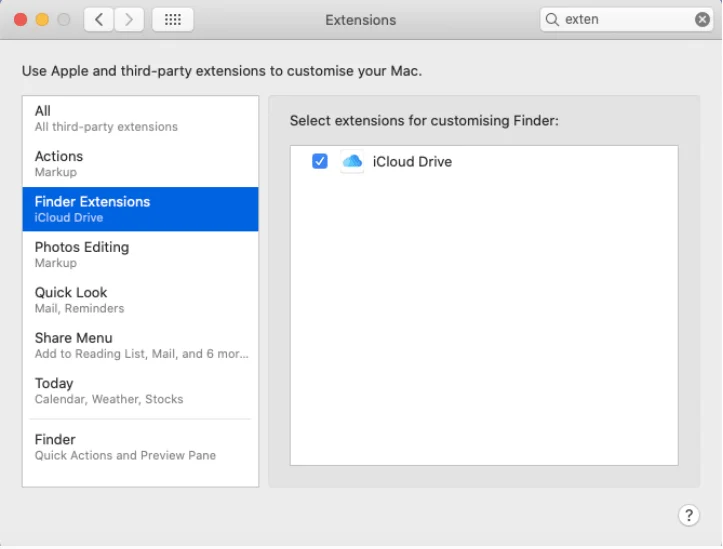Select the Share Menu category
The width and height of the screenshot is (723, 549).
click(140, 345)
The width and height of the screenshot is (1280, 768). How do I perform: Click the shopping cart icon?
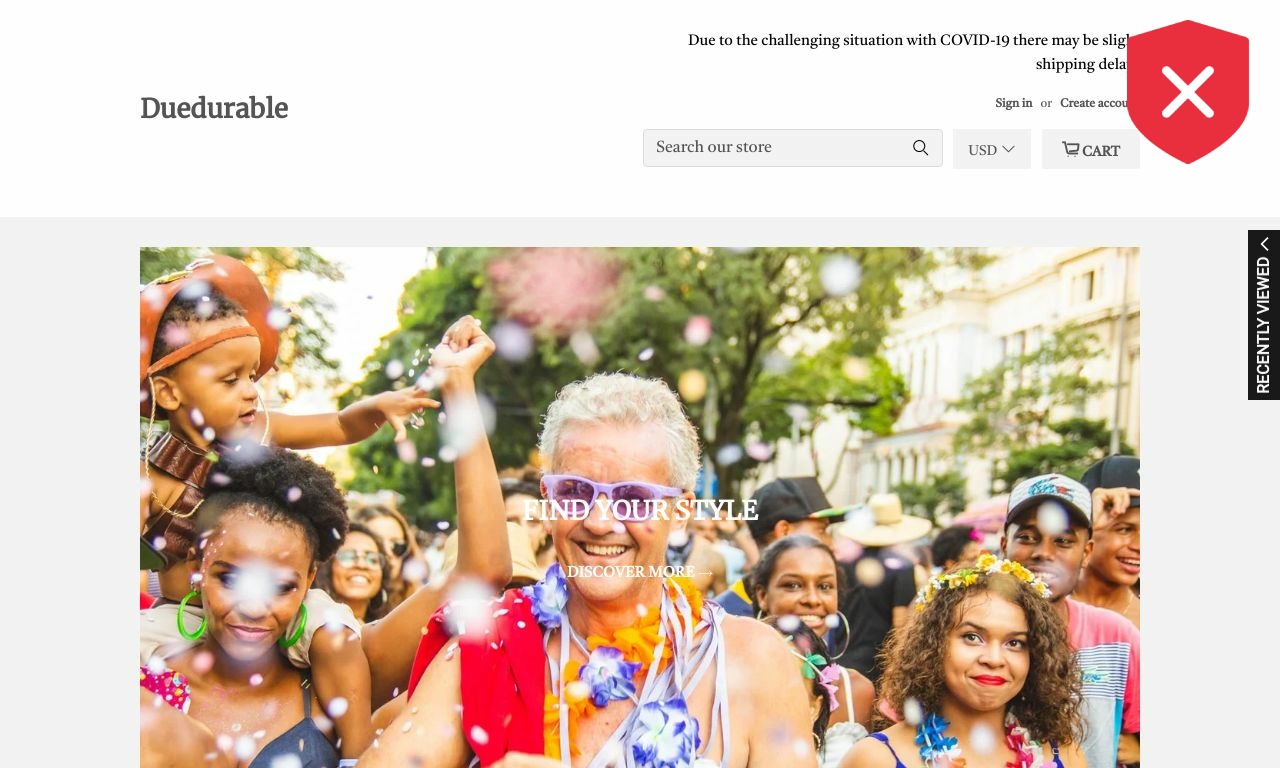1071,149
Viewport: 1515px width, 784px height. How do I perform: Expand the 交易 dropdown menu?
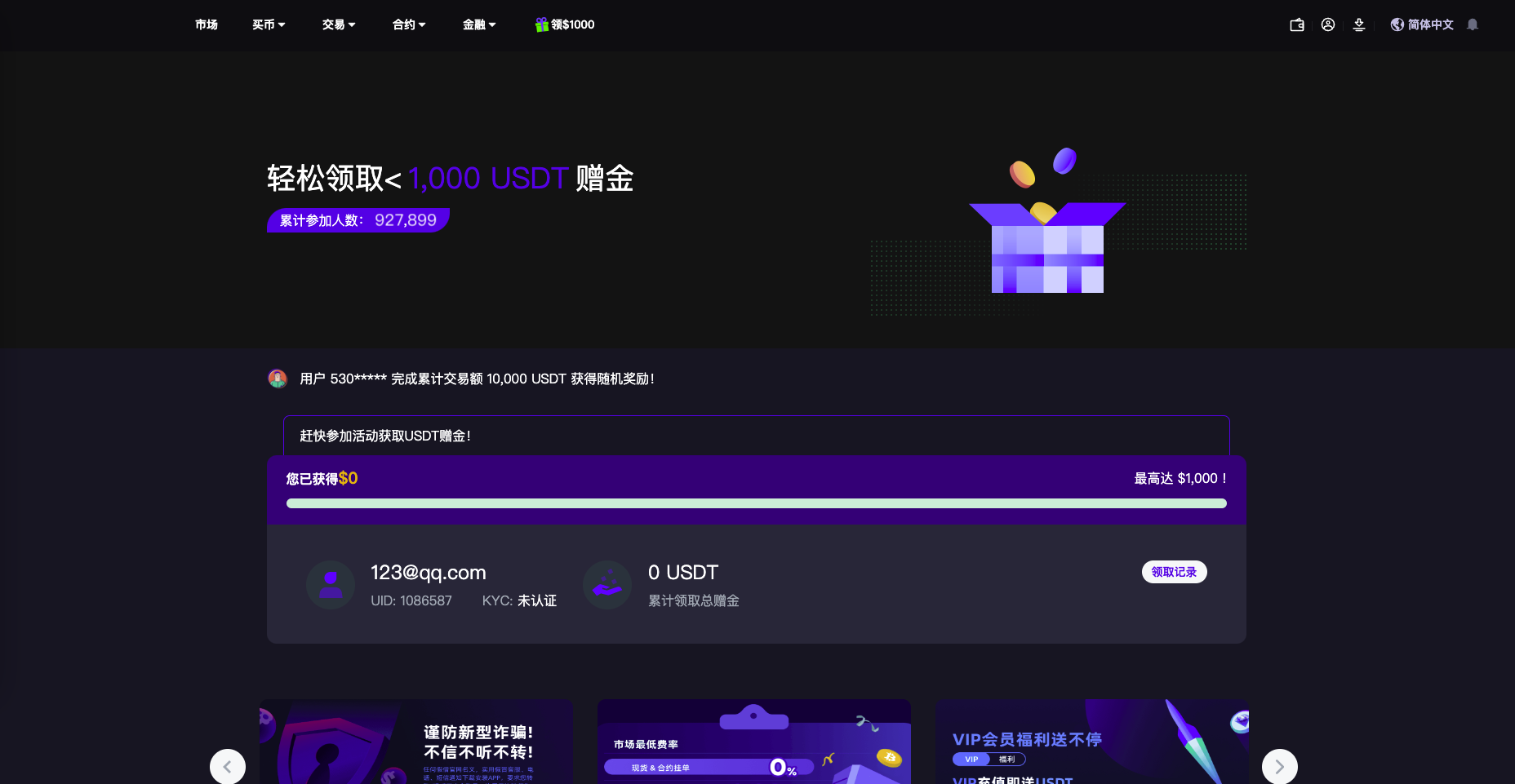coord(339,25)
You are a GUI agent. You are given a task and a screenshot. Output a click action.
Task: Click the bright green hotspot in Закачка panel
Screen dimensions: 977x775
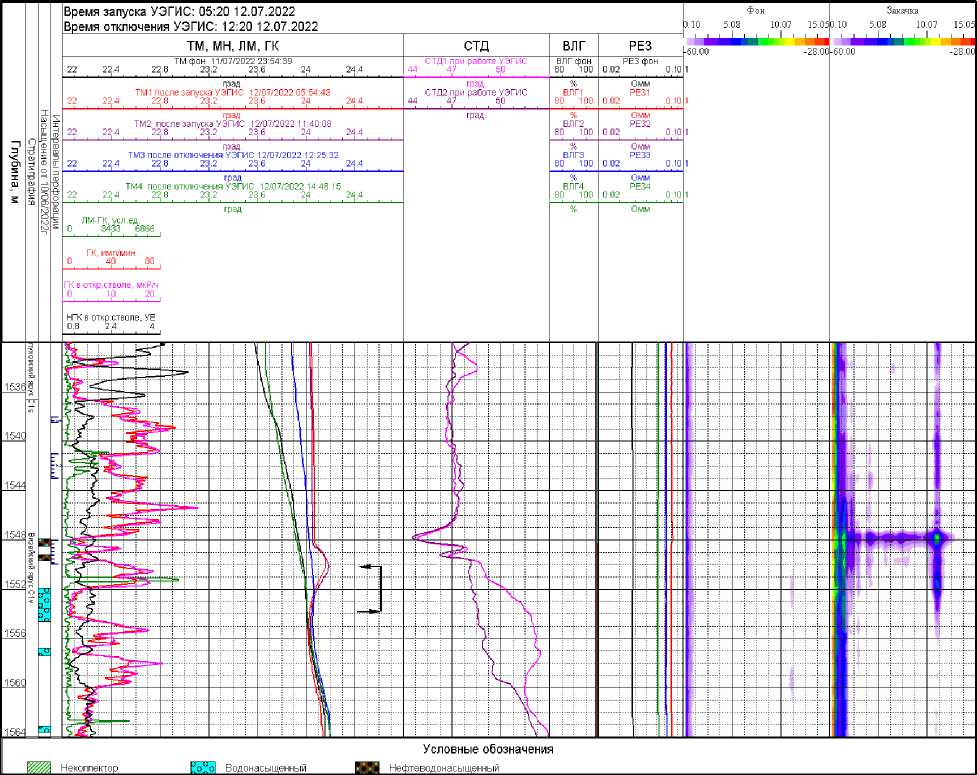point(936,537)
⁂
Pictures are to be omitted. The lines from the line holding "The width and height of the screenshot is (1280, 768)." through the closing line of the data above are to be set down exactly, and nothing more.

RESULT OF THIS TASK:
The width and height of the screenshot is (1280, 768). How do I perform: Click the shopping cart icon?
1071,149
Viewport: 1515px width, 784px height. How do I perform: Expand the 交易 dropdown menu?
coord(339,25)
You are a GUI agent. You are given a task and a screenshot. Output a click action.
Task: Click the bright green hotspot in Закачка panel
Screen dimensions: 977x775
point(936,537)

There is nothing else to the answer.